[DATA FOR PROCESSING — start]

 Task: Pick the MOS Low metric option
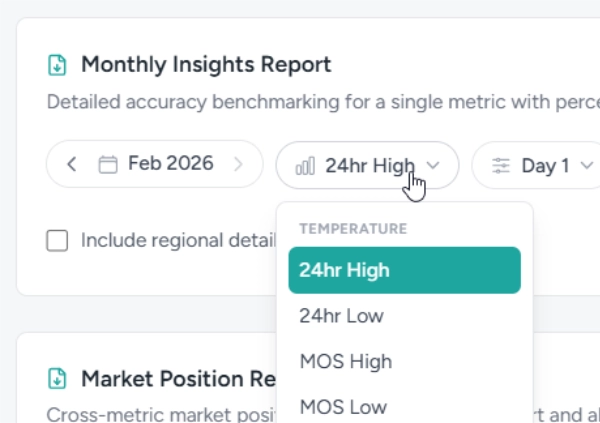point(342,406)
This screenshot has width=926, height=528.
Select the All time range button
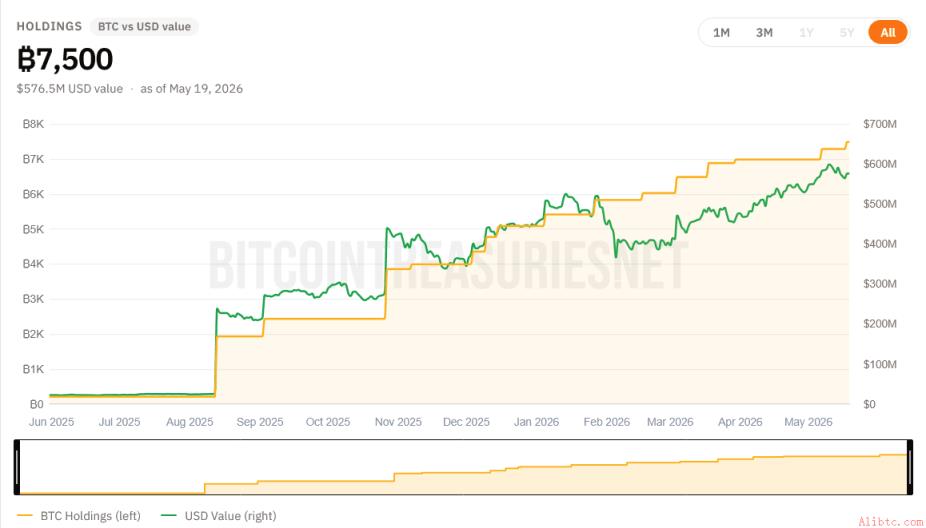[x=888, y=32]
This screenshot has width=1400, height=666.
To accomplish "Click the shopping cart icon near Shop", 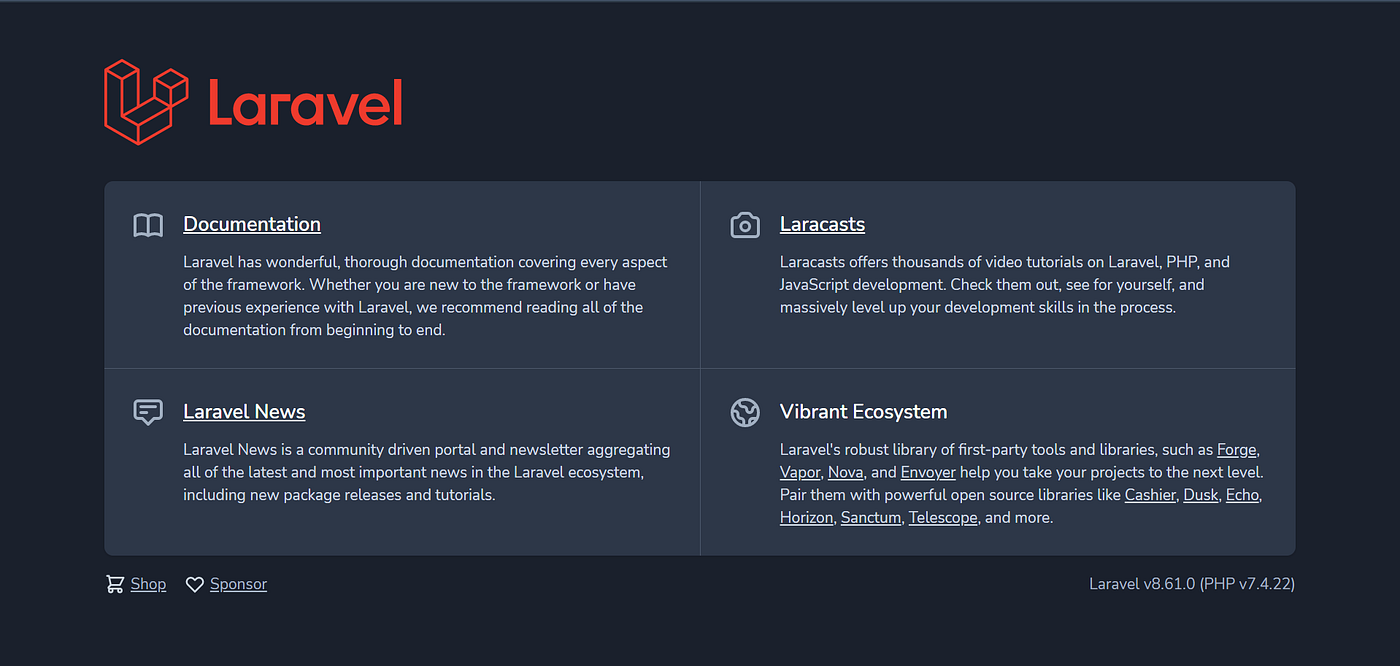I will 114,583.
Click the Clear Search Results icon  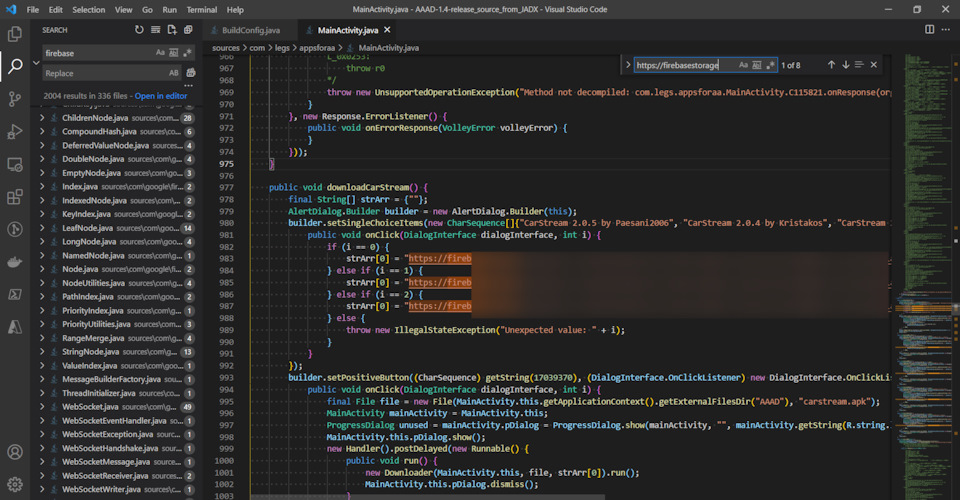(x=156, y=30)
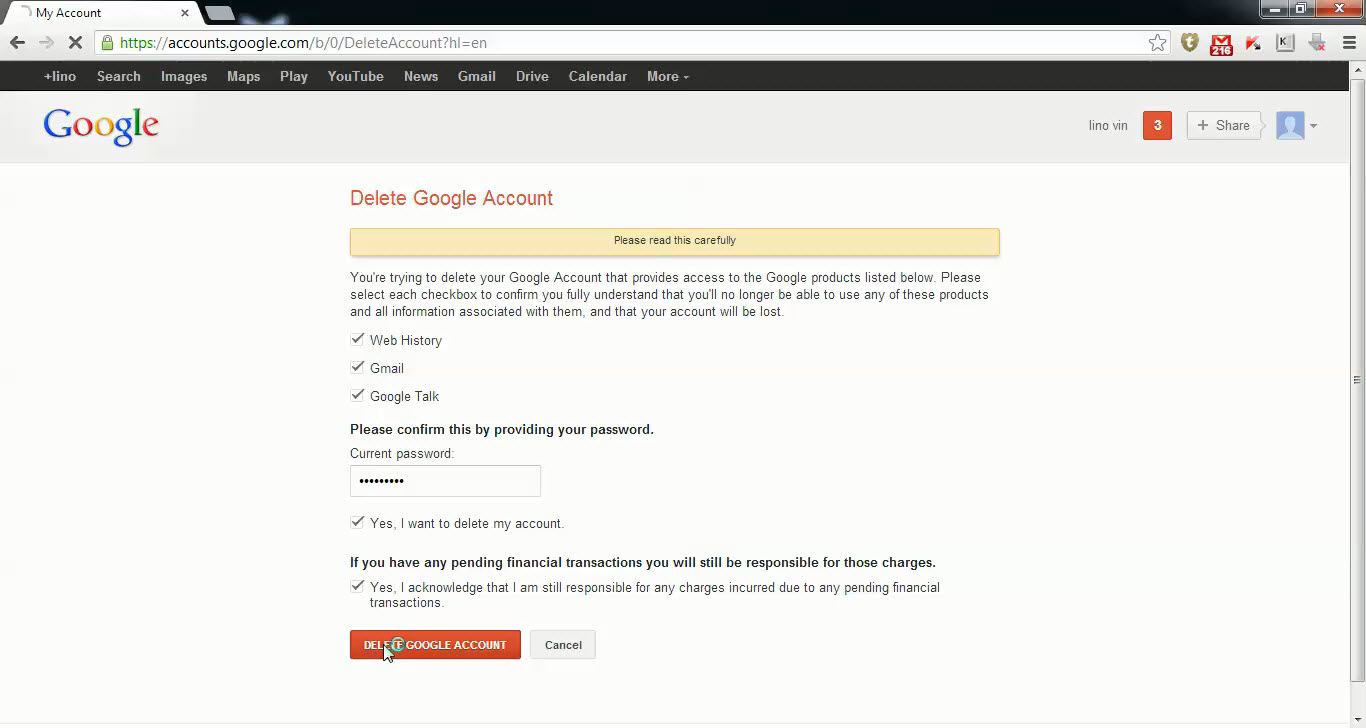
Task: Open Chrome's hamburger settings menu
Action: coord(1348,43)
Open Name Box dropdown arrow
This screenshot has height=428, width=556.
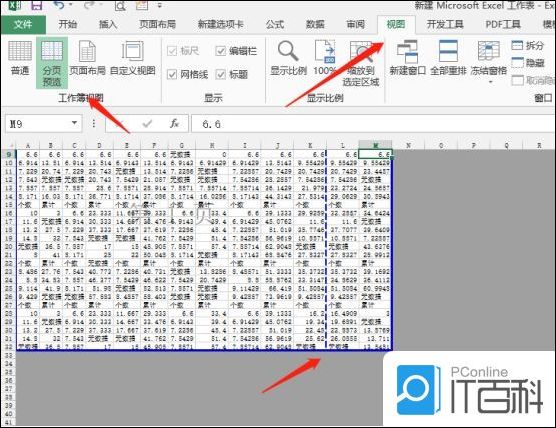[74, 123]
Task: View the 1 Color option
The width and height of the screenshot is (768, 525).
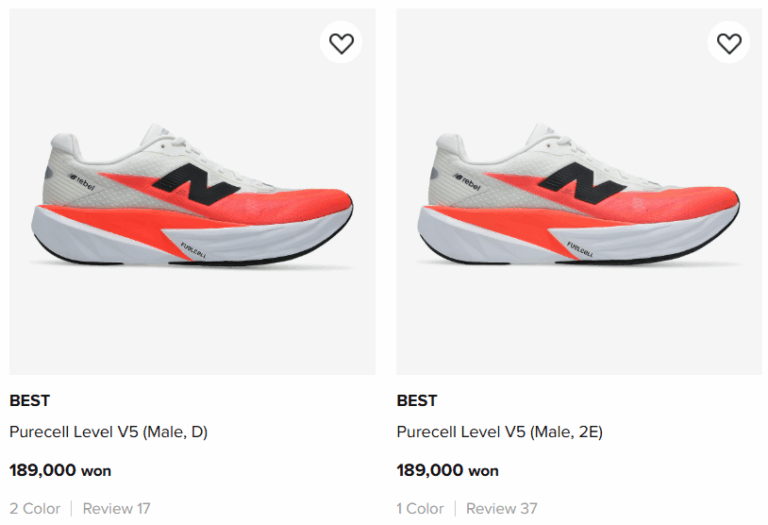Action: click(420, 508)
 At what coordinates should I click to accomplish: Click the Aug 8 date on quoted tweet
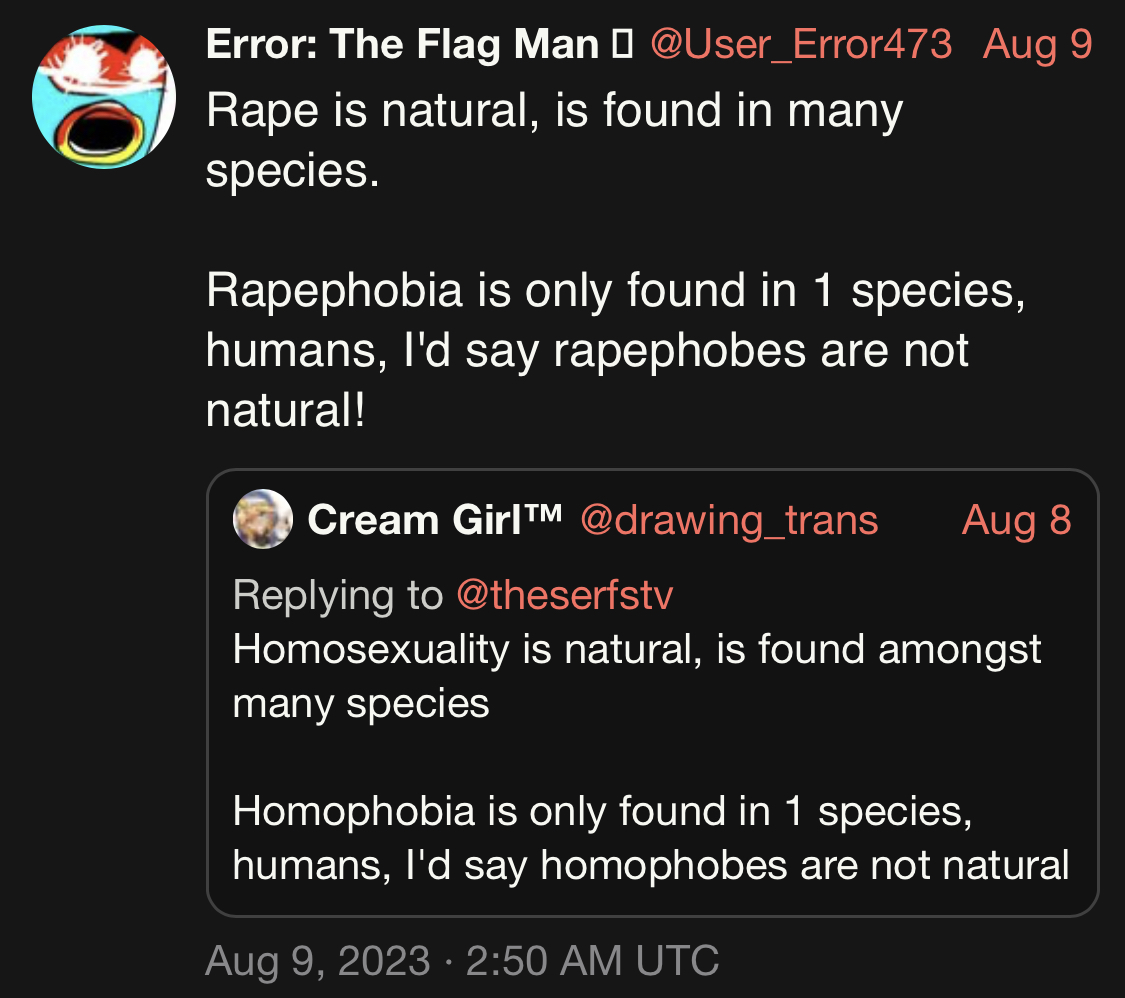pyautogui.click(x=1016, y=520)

[DATA FOR PROCESSING — finish]

* **PROBLEM**:
Leave every picture out and return exactly the lines from the one holding "This screenshot has height=428, width=556." through the end of the records above, both ends included, and nothing more.

* **WRITTEN ANSWER**:
This screenshot has height=428, width=556.
[74, 123]
Task: View the 1 Color option
The width and height of the screenshot is (768, 525).
Action: click(420, 508)
 At what coordinates should I click to accomplish: Click the Aug 8 date on quoted tweet
pyautogui.click(x=1016, y=520)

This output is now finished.